[[ Listed entries, beginning ]]
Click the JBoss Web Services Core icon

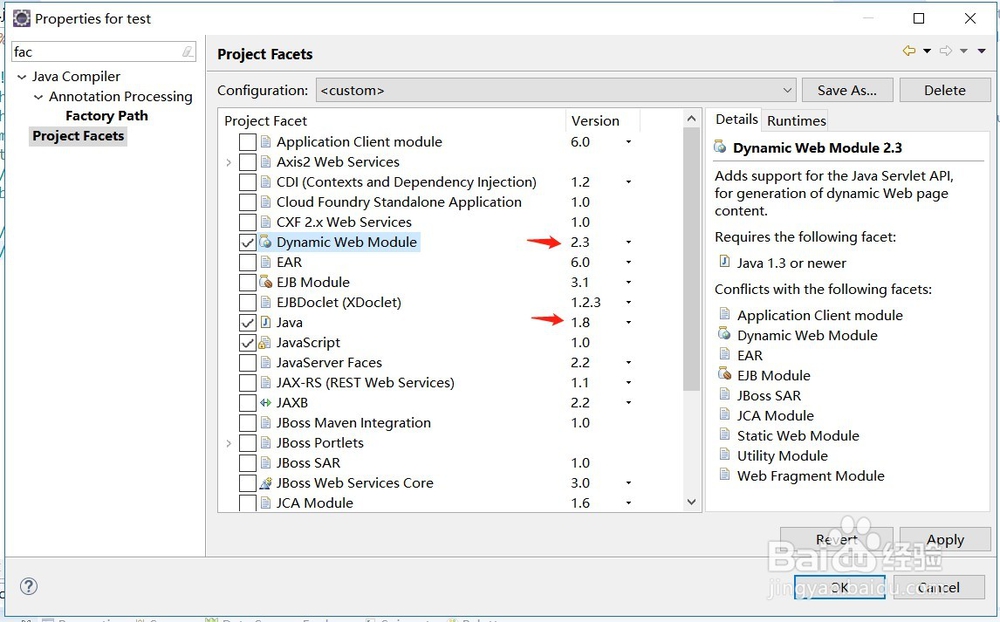[x=266, y=483]
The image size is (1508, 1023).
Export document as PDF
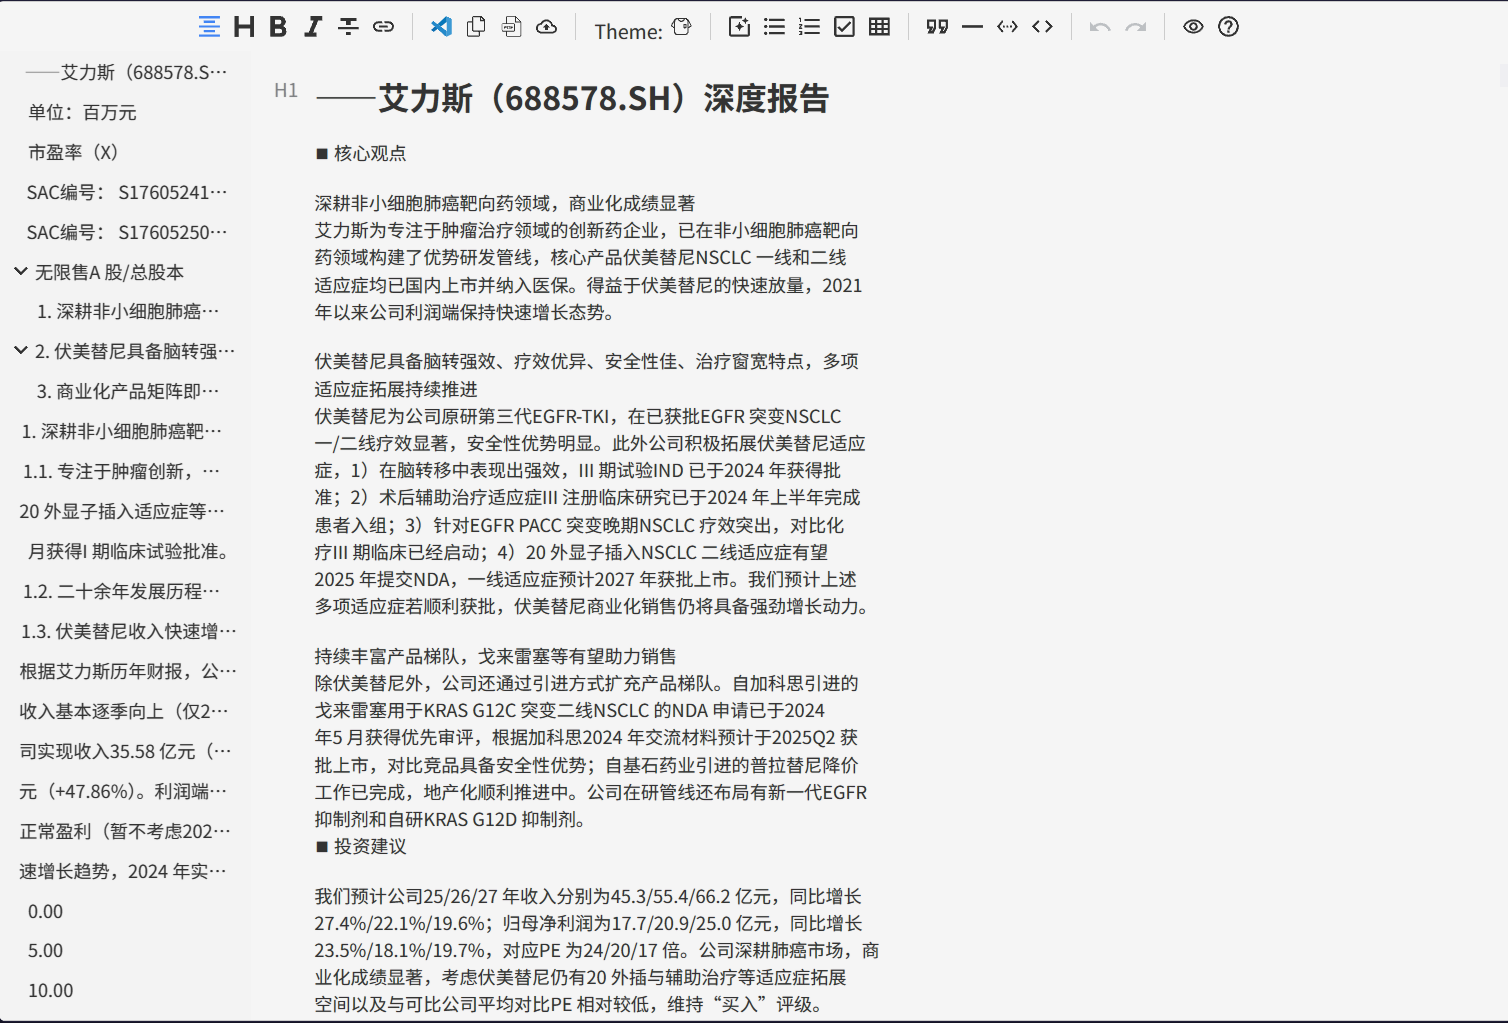coord(511,27)
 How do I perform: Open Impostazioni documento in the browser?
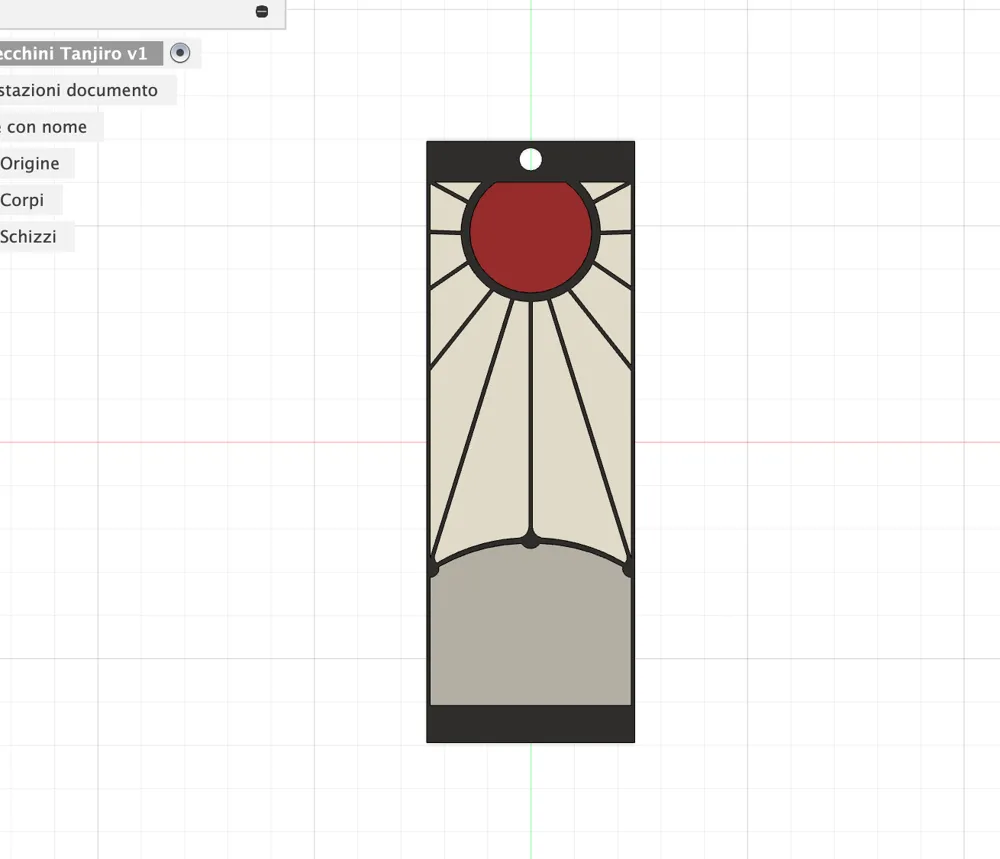[80, 90]
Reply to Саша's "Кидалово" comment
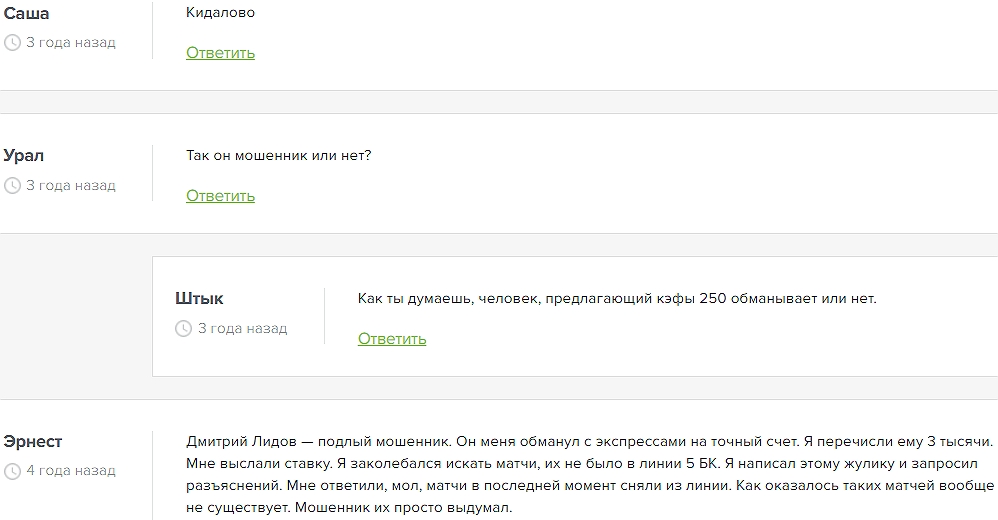The image size is (998, 520). [220, 53]
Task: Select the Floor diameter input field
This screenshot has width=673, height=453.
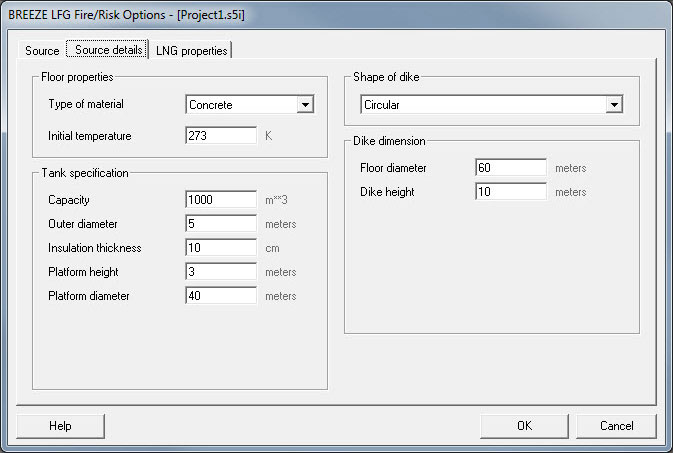Action: click(510, 168)
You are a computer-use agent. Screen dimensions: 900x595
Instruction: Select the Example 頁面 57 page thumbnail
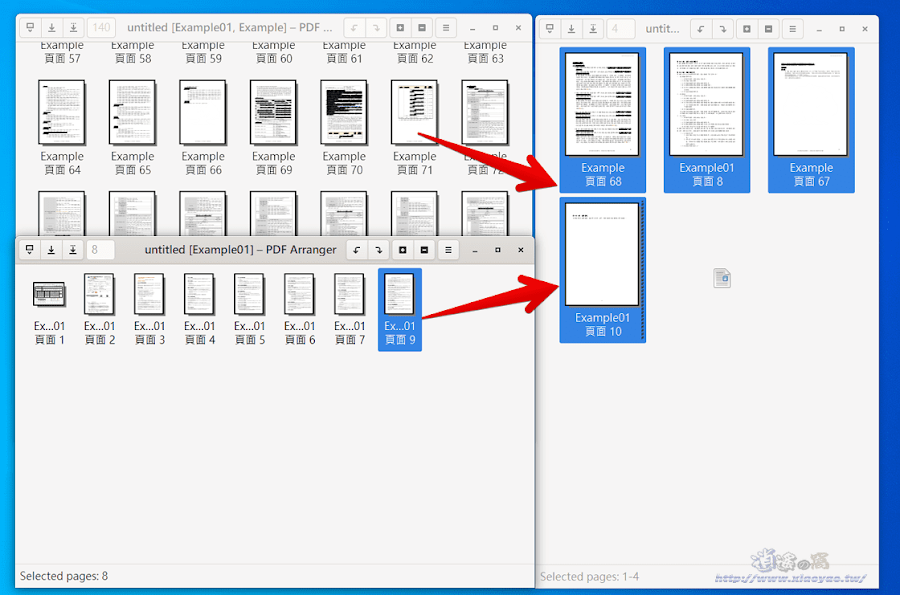(x=62, y=52)
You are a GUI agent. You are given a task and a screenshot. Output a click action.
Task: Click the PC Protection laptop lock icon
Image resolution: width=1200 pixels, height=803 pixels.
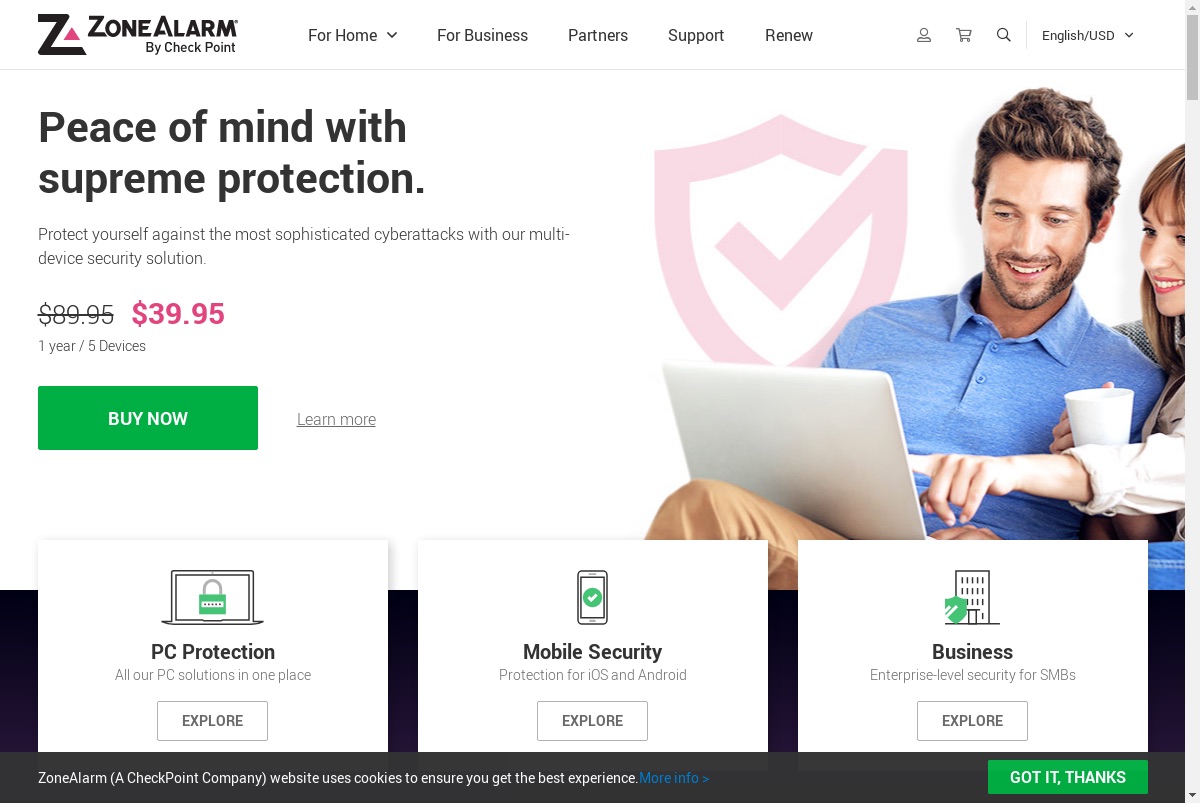[x=212, y=598]
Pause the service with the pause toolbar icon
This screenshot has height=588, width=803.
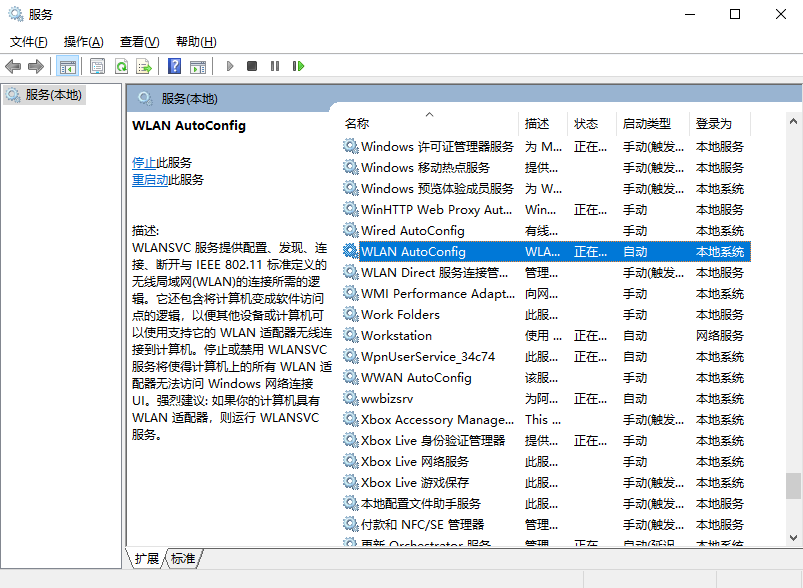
[[ Listed entries, end ]]
What you are asked to do → Please give the number of lines above containing "agent" and nothing else.

Your solution → 2